Some states have reported they expect increased marketing will overcome the loss of the federal mandate, which still levels tax penalties in 2018 against people who fail to purchase health insurance if they don’t receive it through their employer. The mandate remains in 2019, but it is toothless. The penalty was zeroed out by the recently passed Republican tax bill.
Without the mandate, Sherman said, healthy people lose their incentive to buy into the health insurance market, which will leave mostly ailing and those with failing health in the market.
“Basically, turning the individual market into a high-risk pool,” Sherman said.
In 2019, “Whether or not I want more money for advertising is kind of a moot point because I’m not going to get it,” Sherman said.
HSRI’s advertising budget is now 85 percent of what it was when the agency launched, said Kyrie Perry, director of communications, marketing and outreach for HSRI. The agency’s overall budget has remained stable for the past two years, and is about the same in 2018, at $12,774,000.
But in 2019, federal grant dollars to the program drop to zero from $4.1 million, leaving HSRI with a total of $8,590,000, according to figures from Perry. In 2018, spending on marketing and outreach is budgeted for $901,000, which drops to $850,000 in 2019.

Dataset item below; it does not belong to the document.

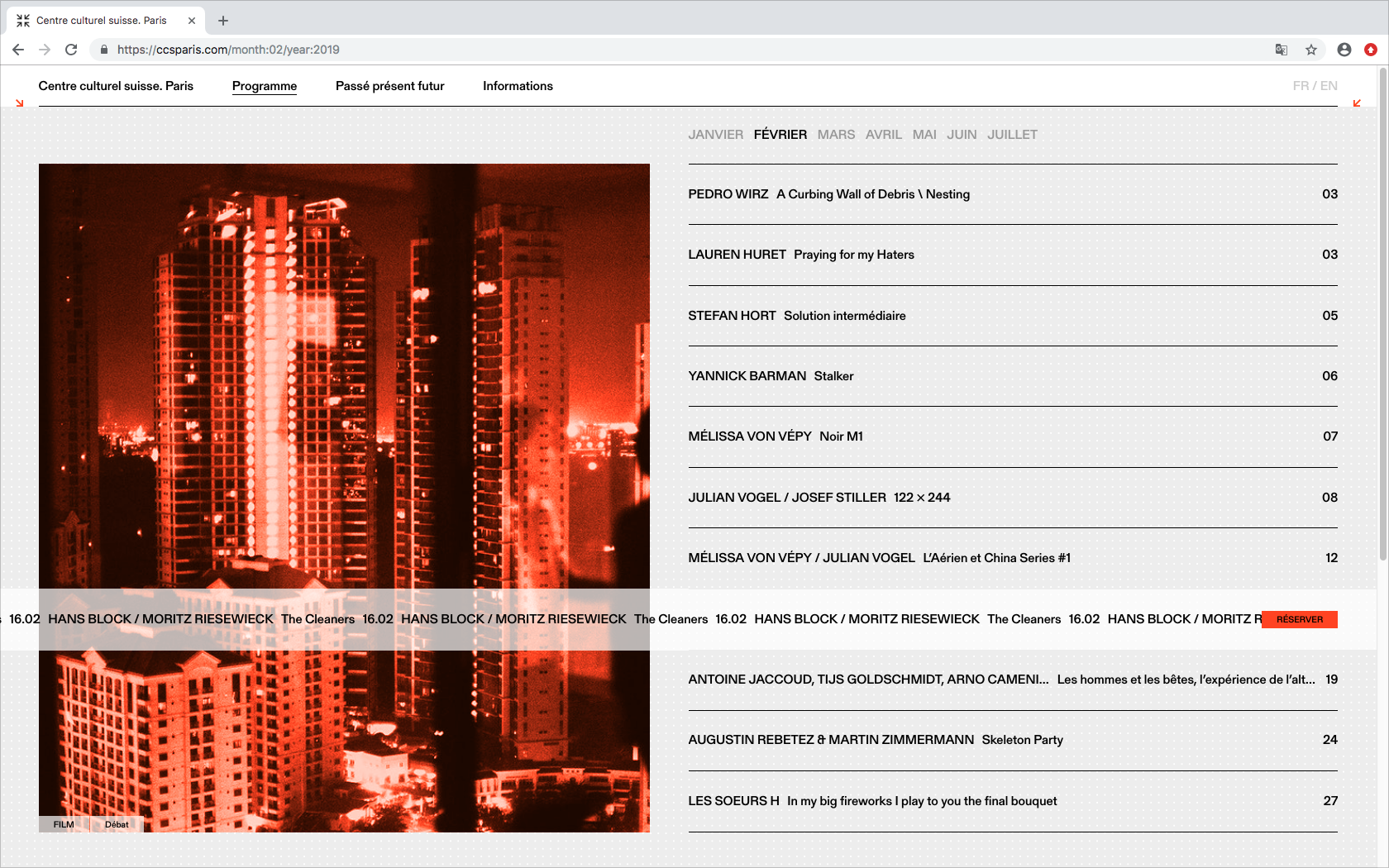The image size is (1389, 868).
Task: Open the translate page icon
Action: point(1282,50)
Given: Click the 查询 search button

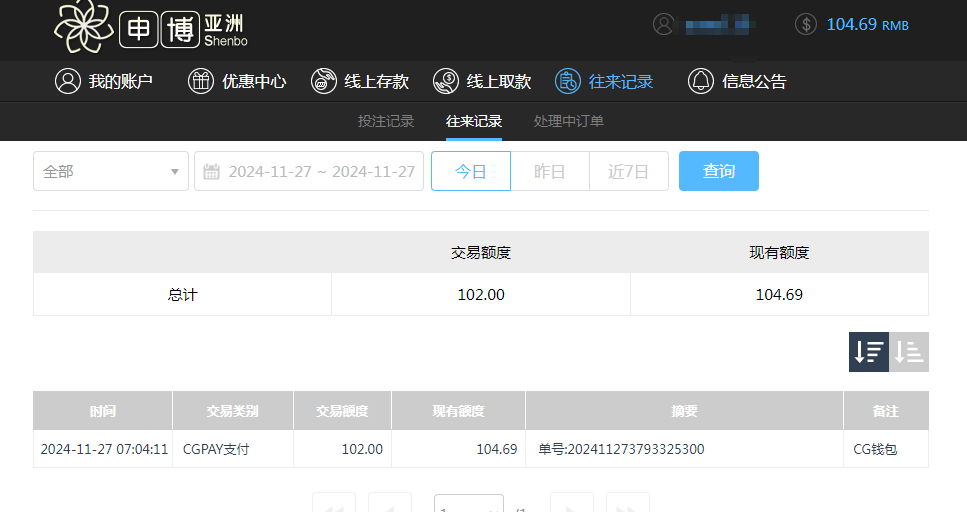Looking at the screenshot, I should tap(718, 171).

“The marketing and outreach budget includes our Navigator network contract, management of our front-end website, creative service costs and our media buy, among other things,” Perry said.
Even so, Perry pointed out the agency’s advertising and marketing plan has been carefully targeted for maximum effect, which aided in growing the number of enrollees to 33,021 for 2018 in just two-thirds of last year’s enrollment period.
“Despite the cuts to our marketing dollars we have continued to see growth in our enrollment,” Perry said.
Perry said her office has a very good idea of both who their customers are and who the uninsured in the state are.
“So we can be very targeted in our efforts,” she said.
But, Perry said, additional marketing dollars, however shrewdly spent, are unlikely to overcome the news of the now-toothless individual mandate. People who are reluctant to purchase health insurance without a financial penalty are unlikely to be persuaded by any amount of marketing, she said.